Question

If ${7^{2n}} + {2^{3n - 3}}{.3^{n - 1}}$ is divisible by 25 for any natural number $n \geqslant 1$. Prove that by mathematics.

Answer 1

Hint: To prove that the given equation is divisible by 25. First, we had to assume the value of n = 1, and after that assume that the given equation is also divisible by 25 when n = k. Then on putting the value of n = k+1, if the given equation is divisible by 25 then the equation will be divisible by 25 for all natural numbers.

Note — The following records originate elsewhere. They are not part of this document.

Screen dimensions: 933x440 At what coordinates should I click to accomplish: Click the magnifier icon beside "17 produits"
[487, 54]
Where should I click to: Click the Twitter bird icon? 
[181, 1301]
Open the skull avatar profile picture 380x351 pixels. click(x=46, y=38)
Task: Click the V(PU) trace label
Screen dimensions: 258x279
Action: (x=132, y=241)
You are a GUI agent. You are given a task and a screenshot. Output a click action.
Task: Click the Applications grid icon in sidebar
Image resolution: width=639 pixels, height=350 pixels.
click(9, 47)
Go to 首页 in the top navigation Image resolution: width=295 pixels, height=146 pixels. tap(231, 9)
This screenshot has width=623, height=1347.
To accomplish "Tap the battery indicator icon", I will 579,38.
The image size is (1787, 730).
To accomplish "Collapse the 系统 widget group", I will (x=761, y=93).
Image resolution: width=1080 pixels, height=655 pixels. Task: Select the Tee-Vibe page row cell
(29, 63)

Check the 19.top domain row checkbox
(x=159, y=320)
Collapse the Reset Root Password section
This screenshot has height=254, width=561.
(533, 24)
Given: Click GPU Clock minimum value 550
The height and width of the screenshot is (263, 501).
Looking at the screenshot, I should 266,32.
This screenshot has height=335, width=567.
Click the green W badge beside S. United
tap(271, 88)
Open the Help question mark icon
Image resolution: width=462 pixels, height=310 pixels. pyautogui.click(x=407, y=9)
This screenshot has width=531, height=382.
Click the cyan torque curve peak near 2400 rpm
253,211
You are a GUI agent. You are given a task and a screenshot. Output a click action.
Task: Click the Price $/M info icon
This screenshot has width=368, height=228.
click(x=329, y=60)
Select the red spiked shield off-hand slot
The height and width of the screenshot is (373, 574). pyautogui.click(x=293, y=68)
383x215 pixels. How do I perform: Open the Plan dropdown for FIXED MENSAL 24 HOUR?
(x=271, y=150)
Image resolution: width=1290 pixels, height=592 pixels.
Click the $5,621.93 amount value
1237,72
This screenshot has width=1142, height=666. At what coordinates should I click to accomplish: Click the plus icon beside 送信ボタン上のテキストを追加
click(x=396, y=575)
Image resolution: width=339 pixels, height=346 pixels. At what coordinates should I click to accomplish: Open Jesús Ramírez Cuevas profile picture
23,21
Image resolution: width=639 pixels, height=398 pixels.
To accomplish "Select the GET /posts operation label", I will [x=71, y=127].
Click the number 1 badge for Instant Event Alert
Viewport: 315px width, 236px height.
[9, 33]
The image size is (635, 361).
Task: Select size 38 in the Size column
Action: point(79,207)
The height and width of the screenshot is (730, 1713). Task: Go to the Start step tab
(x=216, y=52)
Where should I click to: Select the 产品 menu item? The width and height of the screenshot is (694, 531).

Complete step-by-step answer:
Let us prove that ${7^{2n}} + {2^{3n - 3}}{.3^{n - 1}}$ is always divisible by 25 for all natural number n by using mathematical induction.
Now as we know that to prove any equation by mathematical induction we have to first assume the value of the variable is 1 and check whether the condition satisfies the variable equal to 1 and after that we assume that the given condition also satisfies at variable = k. And then if the given equation also satisfies the given condition at the value of variable = k+1 then the result will be true.
So, here the variable in the given equation is n.
So, let $P\left( n \right) = {7^{2n}} + {2^{3n - 3}}{.3^{n - 1}}$ (1)
So, now putting the value of n equal to 1 in equation 1.
$\Rightarrow P\left( 1 \right) = {7^{2 \times 1}} + {2^{3 \times 1 - 3}}{.3^{1 - 1}} = 49 + 1 = 50 = 2 \times 25$
So, the $P\left( 1 \right)$ is divisible by 25. Hence, $P\left( 1 \right)$ is true.
So, let $P\left( k \right)$ will also be true.
So, $P\left( k \right) = {7^{2k}} + {2^{3k - 3}}{.3^{k - 1}}$ is divisible by 25.
If the above equation is divisible by 25 then the value of the above equation must be equal to 25m where m is a natural number.
$\Rightarrow {7^{2k}} + {2^{3k - 3}}{.3^{k - 1}} = 25m$
$\Rightarrow \left( {{2^{3k - 3}}} \right).\left( {{3^{k - 1}}} \right) = 25m - {7^{2k}}$ (2)
Now to show that $P\left( {k + 1} \right)$ is also true. Let us put the value of n = k+1 in equation 1.
$\Rightarrow P\left( {k + 1} \right) = {7^{2\left( {k + 1} \right)}} + {2^{3\left( {k + 1} \right) - 3}}{.3^{\left( {k + 1} \right) - 1}}$
$\Rightarrow P\left( {k + 1} \right) = {7^2}{.7^{2k}} + {2^3}{.3^1}{.2^{3k - 3}}{.3^{k - 1}}$
$\Rightarrow P\left( {k + 1} \right) = 49 \times {7^{2k}} + 24 \times {2^{3k - 3}}{.3^{k - 1}}$
Now putting the value of ${2^{3k - 3}}{.3^{k - 1}}$ in the above equation from equation 2.
$\Rightarrow P\left( {k + 1} \right) = 49 \times {7^{2k}} + 24\left( {25m - {7^{2k}}} \right)$
Solving above equation.
$\Rightarrow P\left( {k + 1} \right) = \left( {49 - 24} \right){7^{2k}} + 25\left( {24m} \right)$
$\Rightarrow P\left( {k + 1} \right) = 25\left( {{7^{2k}} + 24m} \right)$
Now as we can see that the above equation is also divisible by 25.
So, $P\left( {k + 1} \right)$ is also true whenever $P\left( k \right)$ is true.
Hence, by mathematical induction $P\left( n \right)$ is true for all $n \in N$.
Hence proved.

Note:-Whenever we come up with this type of problem then there is also an alternate method to prove the result for that first, we had to solve the given equation and after that we had to use the expansion formula of ${\left( {a - b} \right)^x}$ by combination. After solving the expansion, we can take 25 common from the whole equation which will prove that the given equation is divisible by 25. But this will not be the easiest method because there are many chances of mistakes.